Anteriormente em Verão Infinito…
Verão Infinito #0
Verão Infinito #1
Verão Infinito #2
Verão Infinito #3
Nós precisamos falar sobre Kafka. Kafka, Franz Kafka, aquele que viveu em Praga e era ao mesmo tempo alemão, tcheco, judeu e nenhuma dessas coisas. Aquele que certa manhã acordou de sonhos intranquilos e descobriu que havia se transformado em um inseto monstruoso. Não, pera, esse é um dos seus personagens. Ou não?
Toda a literatura de Kafka é construída em espelhamentos entre ele, autor, você, leitor, e seus personagens. Conforme ele avança na sua carreira e em seus temas, os personagens passam a cada ver mais não serem ninguém e serem o próprio Franz Kafka: Gregor Samsa se torna Joseph K. que se torna K.
Que se torna, talvez, quem sabe, Hal Incandenza.
“Isadora, nós finalmente chegamos a um mísero fiapo de trama e você quer jogar tudo pro alto e vir fazer paralelos absurdos com um senhor escritor do início do século passado em vez de comentar QUALQUER COISA sobre o que aconteceu?”
Pois é exatamente isso que eu quero.
Entenda esse texto como uma nota de rodapé. É a quarta semana, um mês se passou e antes de mergulhar nos nós, desdobramentos e altos e baixos da narrativa, vale a pena um balanço do que parecem ser os grandes temas de Graça Infinita até aqui. Vejam, eu sou o departamento de cinema deste site, o tema por trás da técnica é o que eu vivo para desvendar. Então vamos lá:
No primeiro texto deste Verão, a Simone disse que Graça Infinita é um livro sobre vícios. Eu diria que ele é um livro sobre obsessões. Qual a diferença entre obsessão e vício? Alguns diriam o fato de você ainda não ter vendido a tv de casa, ou apenas uma questão de estilo literário, eu diria: nada. A paranoia é, de certa forma, o oposto da depressão: se em uma nada faz sentido, na outra absolutamente tudo faz sentido e Graça Infinita, seus personagens e seu autor são ao mesmo tempo deprimidos e paranoicos. Tudo faz sentido, portanto nada faz sentido. Nada faz sentido, exceto um único, micro, pequenino recorte do mundo: a obsessão.

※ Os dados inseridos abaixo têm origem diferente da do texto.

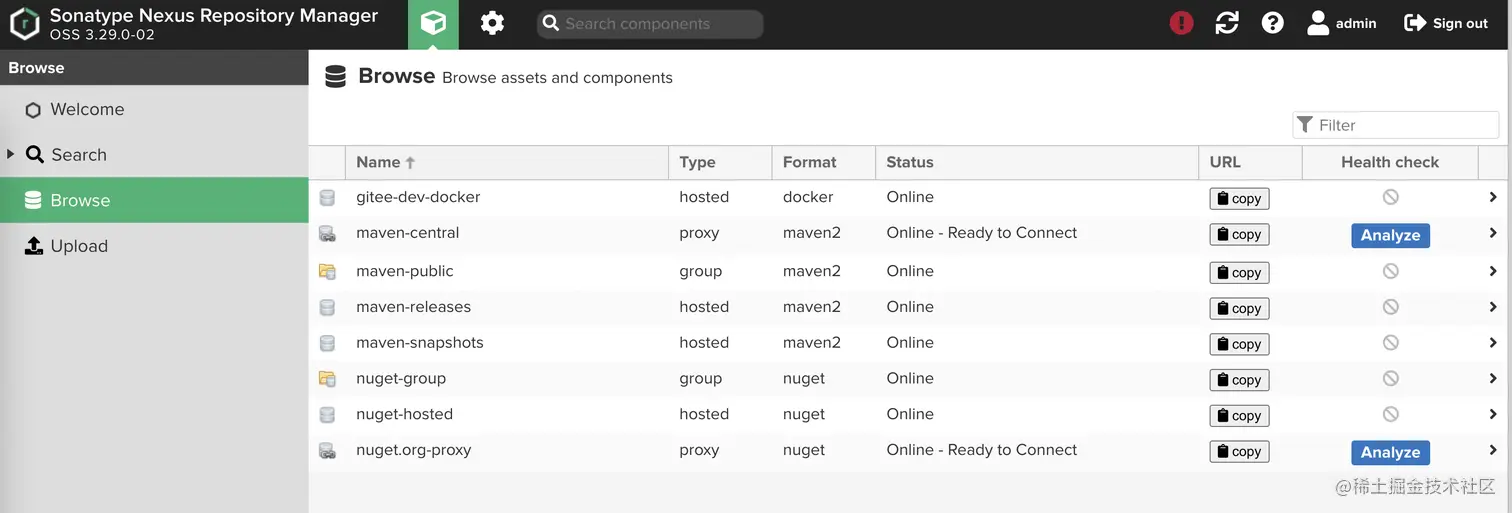Expand the Search tree node arrow
Viewport: 1512px width, 513px height.
11,154
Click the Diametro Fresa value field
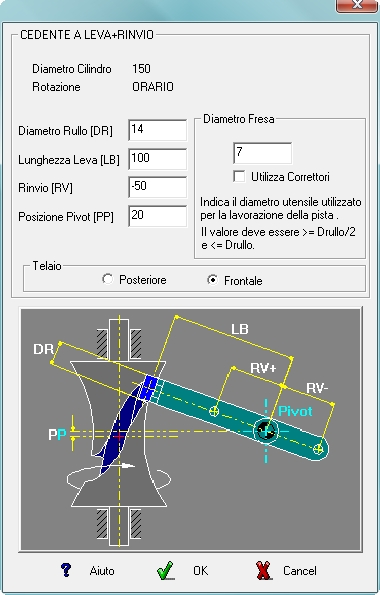The height and width of the screenshot is (595, 380). tap(263, 153)
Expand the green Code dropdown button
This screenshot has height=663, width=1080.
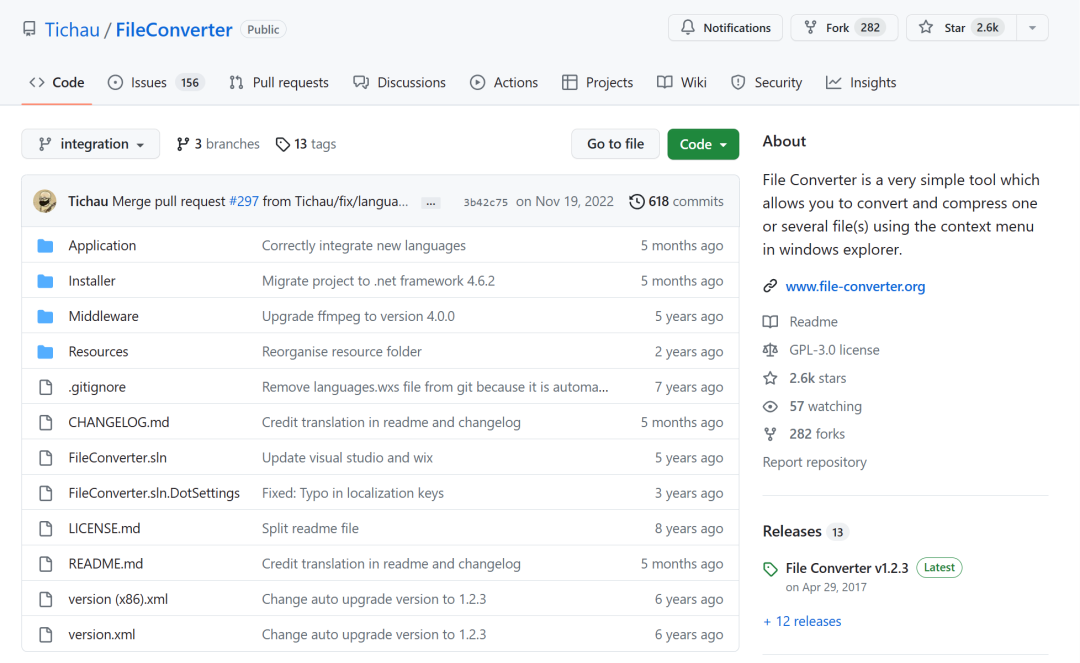pyautogui.click(x=703, y=145)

De uma forma inteligentíssima e totalmente cruel, DFW enche seu romance de referências, de possíveis obsessões de seus leitores. Tem gente que vê Hamlet, gente que vê Ulysses. Eu vejo Kafka.
Eu vejo Kafka em cada linha do livro desde que Hal nos foi apresentado, fazendo uma entrevista para entrar na universidade. “Animal” é um termo jogado na cara dele. “Grunhido” é como chamam o que sai de sua boca quando ele tenta falar. Hal é Gregor Samsa ao acordar de sonhos intranquilos.

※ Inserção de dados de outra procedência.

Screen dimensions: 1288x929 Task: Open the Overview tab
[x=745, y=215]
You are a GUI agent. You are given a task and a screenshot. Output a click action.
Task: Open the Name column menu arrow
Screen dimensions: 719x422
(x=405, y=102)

Mas os sinais de animalização e perda da humanidade não param por aí. A Mães afirma que Hal come “selvagemente”, as passagens em que estamos sob seu ponto de vista são repletas de referencias corporais, com uma minúcia na sensorialidade que só um inseto seria capaz. E povoadas por um senso inescapável de alienação, outro tema caro a nosso Franz Kafka.

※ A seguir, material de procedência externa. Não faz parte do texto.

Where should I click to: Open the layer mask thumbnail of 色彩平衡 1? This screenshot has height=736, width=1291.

Alienar-se é estar do lado de fora, separado, destacado. Alheio ao que devia se pertencer. Exatamente como Hal, e diversos dos outros meninos, se sentem na ATE. Há uma passagem brilhante em que Hal descreve o gênio de um sistema que os faz competir entre si, mas odiar ainda mais a instituição em si, criando uma fraternidade artificial. Ele se sente desconfortável e quase enojado com a manipulação burocrática que é tão capaz de dominá-lo.
E estamos de volta aos temas de Kafka.
A sensação de identidade roubada pela grande máquina do sistema é também o que move os separatistas do Québec. A ONAN é uma máquina de triturar identidades como nunca antes se viu nesse mundo, mas a sensação de estar dentro e fora não é nova na história do mundo: em todo grande império do século XIX nós encontraremos um relato de conflito da identidade nacional: seria eu húngaro ou austro-húngaro? Judeu, alemão, tcheco ou nada disso? Canadense, americano, onanita?
Até o subsídio dos anos, eu nunca havia encontrado um autor tão desconfortável com a modernidade quanto Kafka, mas DFW supera-o ao digeri-lo (“talvez seja alguma coisa que eu comi”) e ele leva a um extremo completamente extremo o jogo de espelhos: ele se coloca e se pulveriza em um romance de mais de mil páginas, repleto de personagens, tramas confusas e infinitas notas de rodapé.
DFW é o menino prodígio Hal Incandeza. A deprimida Kate Gompert. O gênio James O. Incandeza. O defeituoso Mário. Ele é o ser humano que deseja tanto ser entretido que quer ser entretido até a morte e ao mesmo tempo escreve um livro que é uma espécie de antítese do entretenimento em sua extrema dificuldade formal.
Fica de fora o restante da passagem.